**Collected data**
▬▬▬▬▬▬▬▬▬▬
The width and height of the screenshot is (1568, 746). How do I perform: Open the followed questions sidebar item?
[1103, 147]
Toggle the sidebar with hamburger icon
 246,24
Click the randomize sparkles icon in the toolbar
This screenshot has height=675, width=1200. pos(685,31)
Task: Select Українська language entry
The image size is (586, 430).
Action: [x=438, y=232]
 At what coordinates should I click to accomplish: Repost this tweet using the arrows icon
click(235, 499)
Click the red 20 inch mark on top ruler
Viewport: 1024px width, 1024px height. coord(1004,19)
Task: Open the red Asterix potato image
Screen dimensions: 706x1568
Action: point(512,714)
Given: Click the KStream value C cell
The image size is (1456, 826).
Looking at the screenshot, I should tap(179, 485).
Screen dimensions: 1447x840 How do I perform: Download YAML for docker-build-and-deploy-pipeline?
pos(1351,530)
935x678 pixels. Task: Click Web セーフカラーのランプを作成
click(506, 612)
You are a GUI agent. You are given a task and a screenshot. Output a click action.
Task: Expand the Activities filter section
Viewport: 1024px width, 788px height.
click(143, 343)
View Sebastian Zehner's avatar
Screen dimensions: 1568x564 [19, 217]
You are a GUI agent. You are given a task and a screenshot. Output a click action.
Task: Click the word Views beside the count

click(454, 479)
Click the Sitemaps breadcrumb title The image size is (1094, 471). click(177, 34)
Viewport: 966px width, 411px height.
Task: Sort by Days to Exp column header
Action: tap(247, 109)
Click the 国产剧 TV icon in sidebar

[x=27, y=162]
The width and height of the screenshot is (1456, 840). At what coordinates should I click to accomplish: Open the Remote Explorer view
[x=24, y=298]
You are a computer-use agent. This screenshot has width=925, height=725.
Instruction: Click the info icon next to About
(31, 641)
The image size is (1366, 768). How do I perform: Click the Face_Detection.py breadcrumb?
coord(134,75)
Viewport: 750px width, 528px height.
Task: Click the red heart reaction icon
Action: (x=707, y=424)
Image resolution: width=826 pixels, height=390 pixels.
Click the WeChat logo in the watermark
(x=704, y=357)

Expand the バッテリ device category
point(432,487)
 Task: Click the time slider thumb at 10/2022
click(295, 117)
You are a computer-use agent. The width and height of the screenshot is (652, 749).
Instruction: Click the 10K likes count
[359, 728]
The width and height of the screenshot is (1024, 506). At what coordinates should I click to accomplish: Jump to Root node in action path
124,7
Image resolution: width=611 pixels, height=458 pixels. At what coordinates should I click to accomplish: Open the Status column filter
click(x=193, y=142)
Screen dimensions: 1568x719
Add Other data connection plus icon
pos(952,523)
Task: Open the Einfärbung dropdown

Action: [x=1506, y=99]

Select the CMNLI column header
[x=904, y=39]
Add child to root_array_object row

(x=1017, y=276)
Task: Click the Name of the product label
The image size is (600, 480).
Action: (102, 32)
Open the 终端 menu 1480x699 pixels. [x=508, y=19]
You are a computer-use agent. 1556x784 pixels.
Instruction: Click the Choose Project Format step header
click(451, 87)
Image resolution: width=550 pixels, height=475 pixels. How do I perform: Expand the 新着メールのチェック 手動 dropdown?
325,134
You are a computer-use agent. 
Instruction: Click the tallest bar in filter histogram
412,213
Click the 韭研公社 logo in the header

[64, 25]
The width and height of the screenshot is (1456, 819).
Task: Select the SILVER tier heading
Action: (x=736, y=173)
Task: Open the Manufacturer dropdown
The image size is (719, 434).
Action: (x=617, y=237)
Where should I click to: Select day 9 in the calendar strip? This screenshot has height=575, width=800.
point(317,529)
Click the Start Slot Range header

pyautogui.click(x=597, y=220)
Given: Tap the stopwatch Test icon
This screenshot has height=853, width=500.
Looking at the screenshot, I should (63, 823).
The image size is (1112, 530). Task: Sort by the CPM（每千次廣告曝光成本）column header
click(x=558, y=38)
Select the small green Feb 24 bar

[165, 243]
▬▬▬▬▬▬▬▬▬▬
**To do**
Beginning with the line that contains "Open the 终端", set down every line through the end of the data without change.

**Answer box**
Open the 终端 menu 1480x699 pixels. [x=508, y=19]
You are a computer-use agent. 1556x784 pixels.
Instruction: Click the Choose Project Format step header
click(451, 87)
Image resolution: width=550 pixels, height=475 pixels. How do I perform: Expand the 新着メールのチェック 手動 dropdown?
325,134
You are a computer-use agent. 
Instruction: Click the tallest bar in filter histogram
412,213
Click the 韭研公社 logo in the header

[64, 25]
The width and height of the screenshot is (1456, 819).
Task: Select the SILVER tier heading
Action: (x=736, y=173)
Task: Open the Manufacturer dropdown
The image size is (719, 434).
Action: (x=617, y=237)
Where should I click to: Select day 9 in the calendar strip? This screenshot has height=575, width=800.
point(317,529)
Click the Start Slot Range header

pyautogui.click(x=597, y=220)
Given: Tap the stopwatch Test icon
This screenshot has height=853, width=500.
Looking at the screenshot, I should (63, 823).
The image size is (1112, 530). Task: Sort by the CPM（每千次廣告曝光成本）column header
click(x=558, y=38)
Select the small green Feb 24 bar

[165, 243]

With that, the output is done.